Saved entries:
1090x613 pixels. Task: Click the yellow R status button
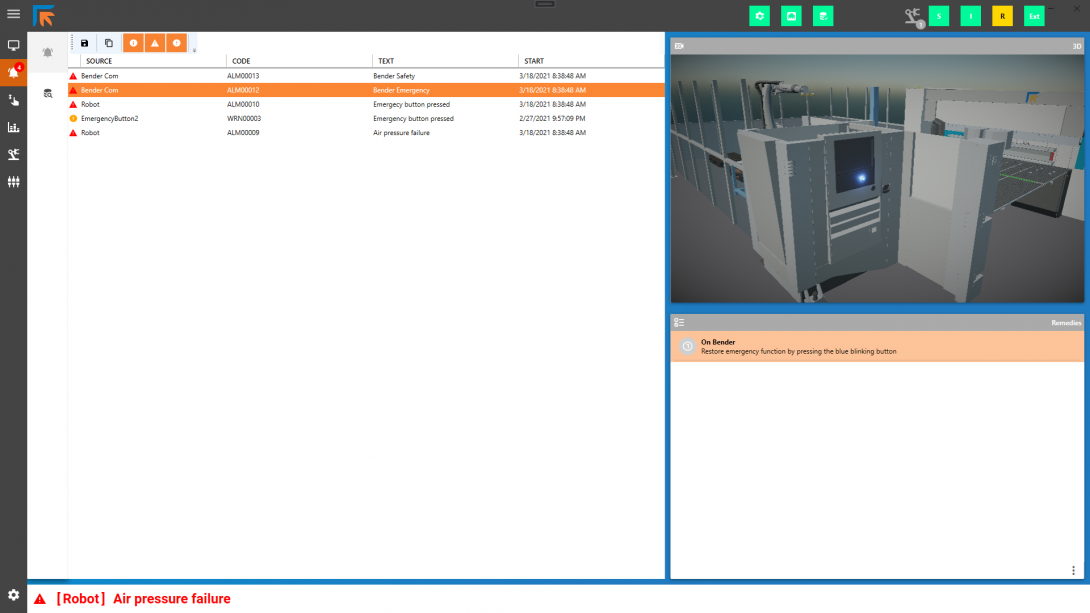tap(1002, 16)
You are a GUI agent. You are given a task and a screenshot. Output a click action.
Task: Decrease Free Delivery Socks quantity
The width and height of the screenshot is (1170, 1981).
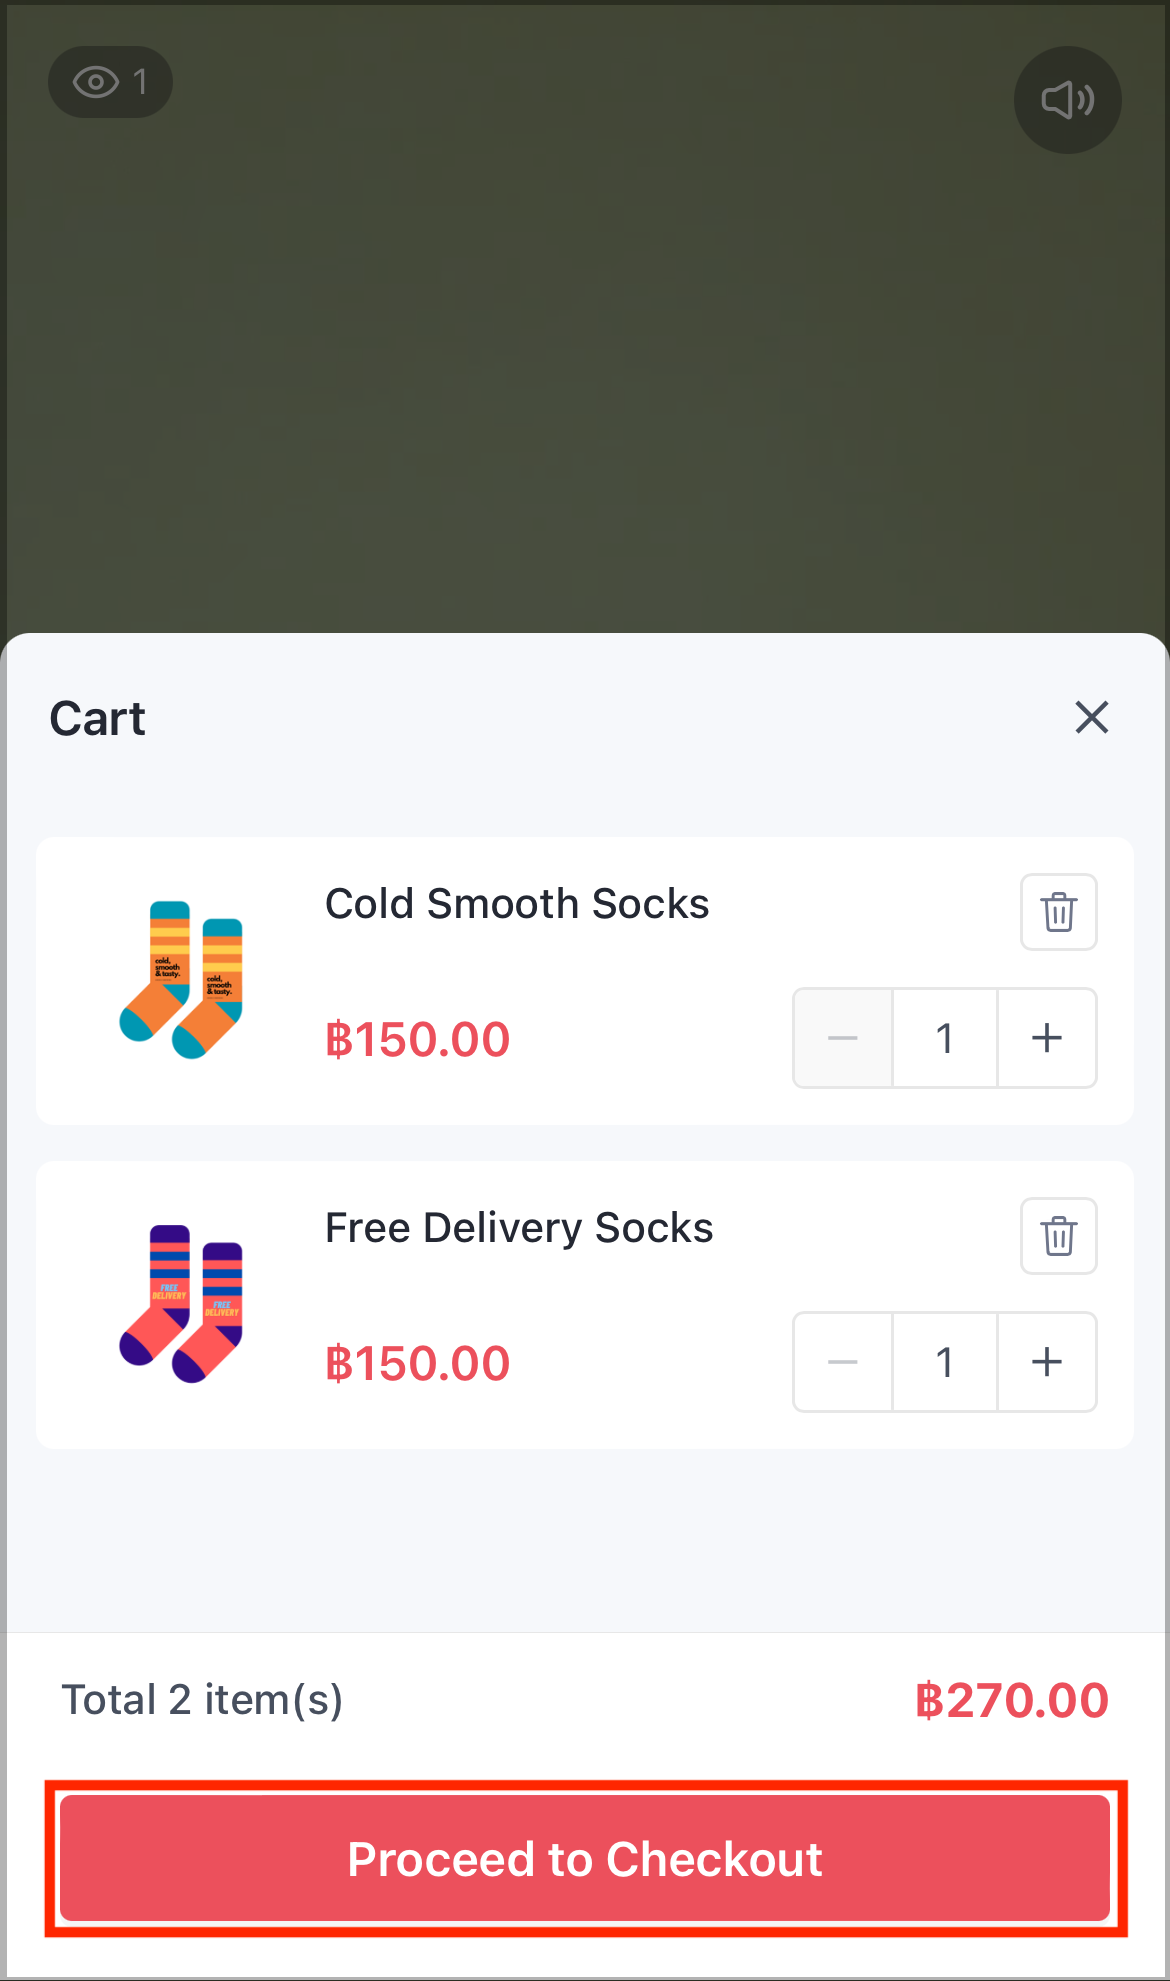[x=843, y=1362]
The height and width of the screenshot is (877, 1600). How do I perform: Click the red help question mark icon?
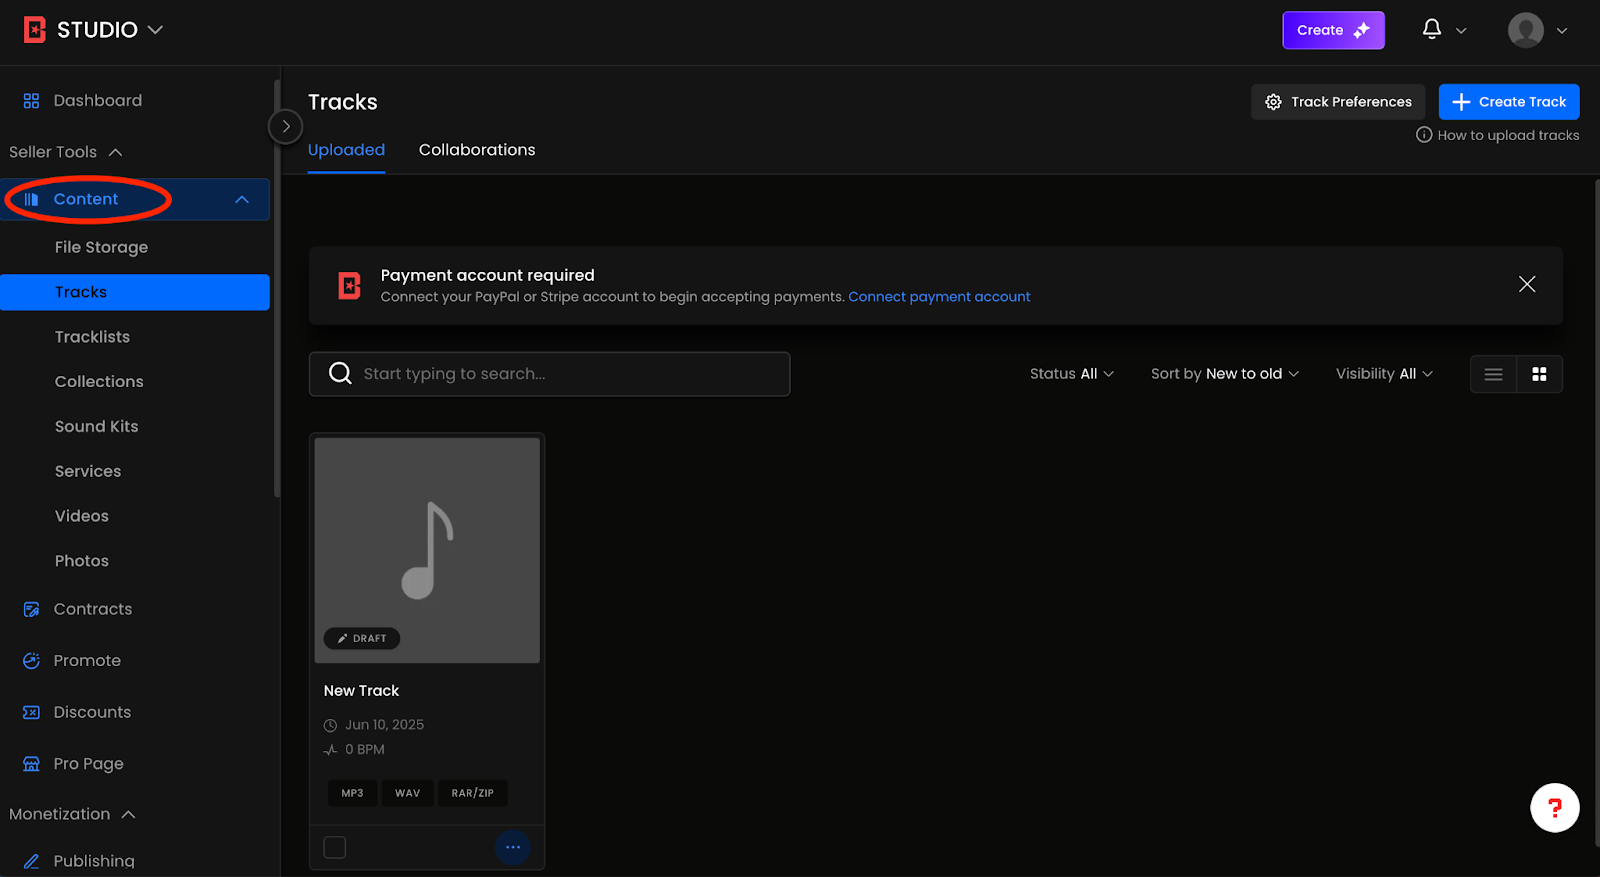coord(1554,807)
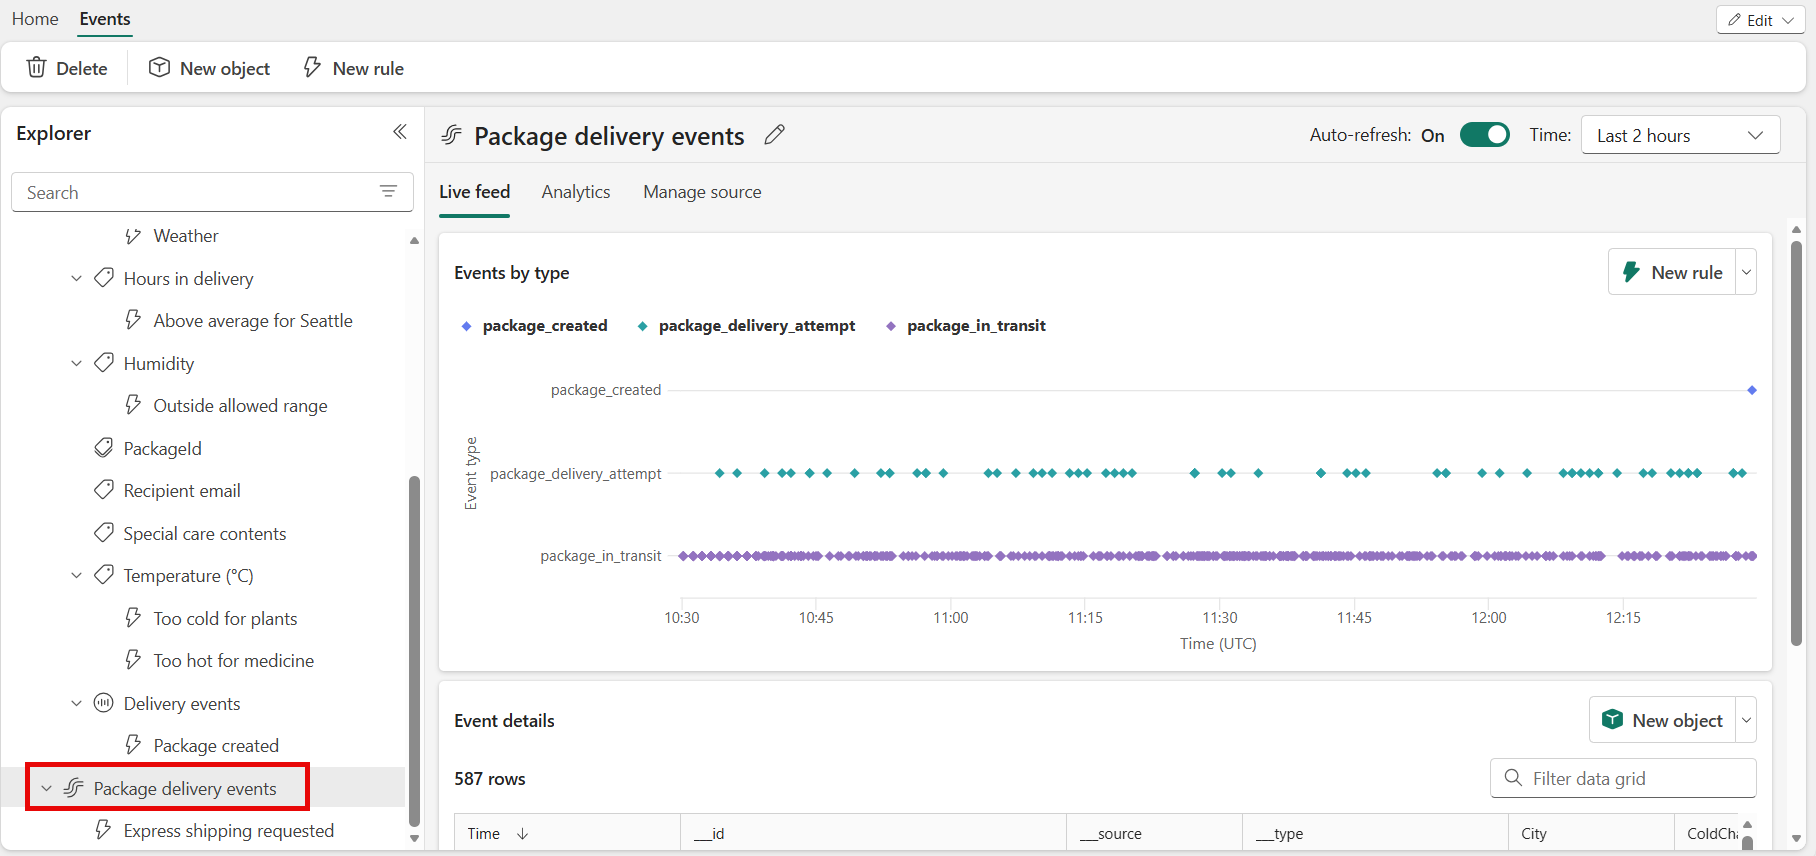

§ **Your objective**
Retype all the data exactly. Omit pictures.

§ **Your solution**
1090x613 pixels. Task: Click the yellow R status button
tap(1002, 16)
You are a GUI agent. You are given a task and a screenshot. Output a click action.
Task: Decrease Free Delivery Socks quantity
The width and height of the screenshot is (1170, 1981).
[x=843, y=1362]
The height and width of the screenshot is (877, 1600). How do I perform: Click the red help question mark icon?
coord(1554,807)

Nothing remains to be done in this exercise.